Task requirements. Reproduce the material below verbatim, from the line containing "You are a GUI" up to and including the line containing "(1352, 103)". Omit the pictures from your reply.
----- Input for this task
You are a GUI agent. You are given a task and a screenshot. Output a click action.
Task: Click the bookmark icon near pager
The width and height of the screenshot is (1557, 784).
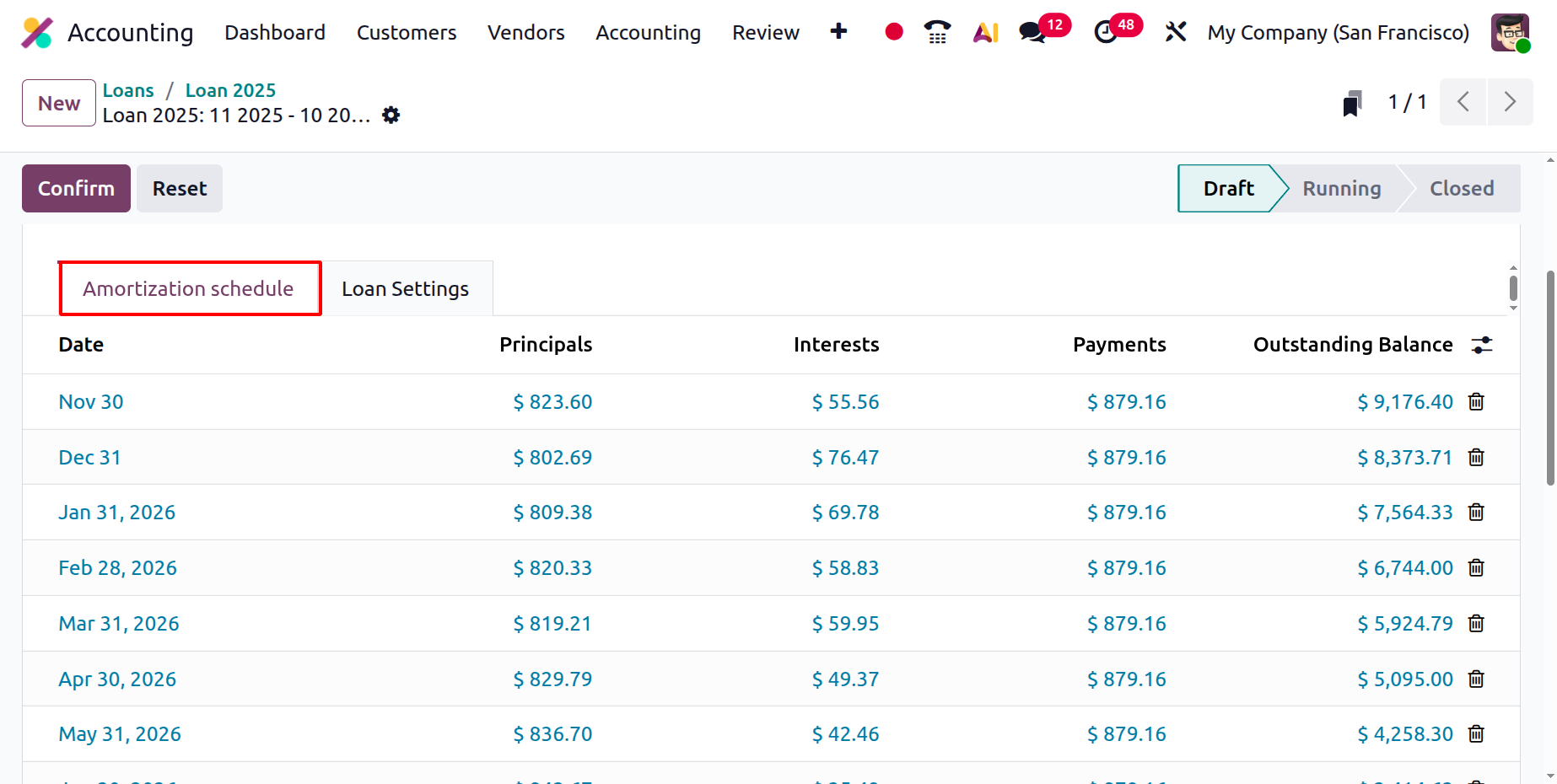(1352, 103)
----------
----- Input for this task
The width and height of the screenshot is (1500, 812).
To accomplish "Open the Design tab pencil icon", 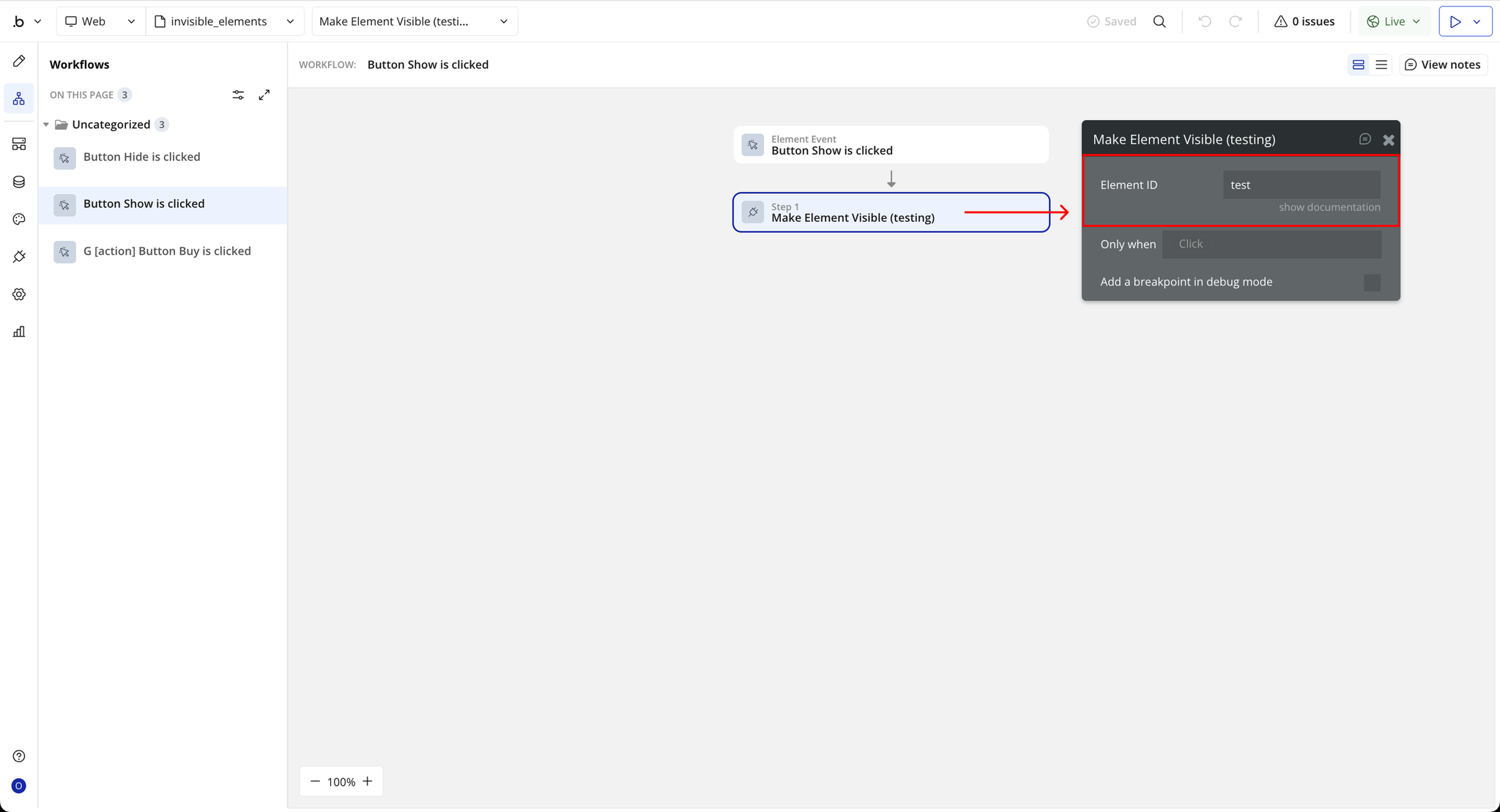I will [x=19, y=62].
----------
Completed task.
You are a GUI agent. You are given a task and a screenshot. Output a click action.
Task: Click the bookmark icon near pager
The width and height of the screenshot is (1557, 784).
(1352, 103)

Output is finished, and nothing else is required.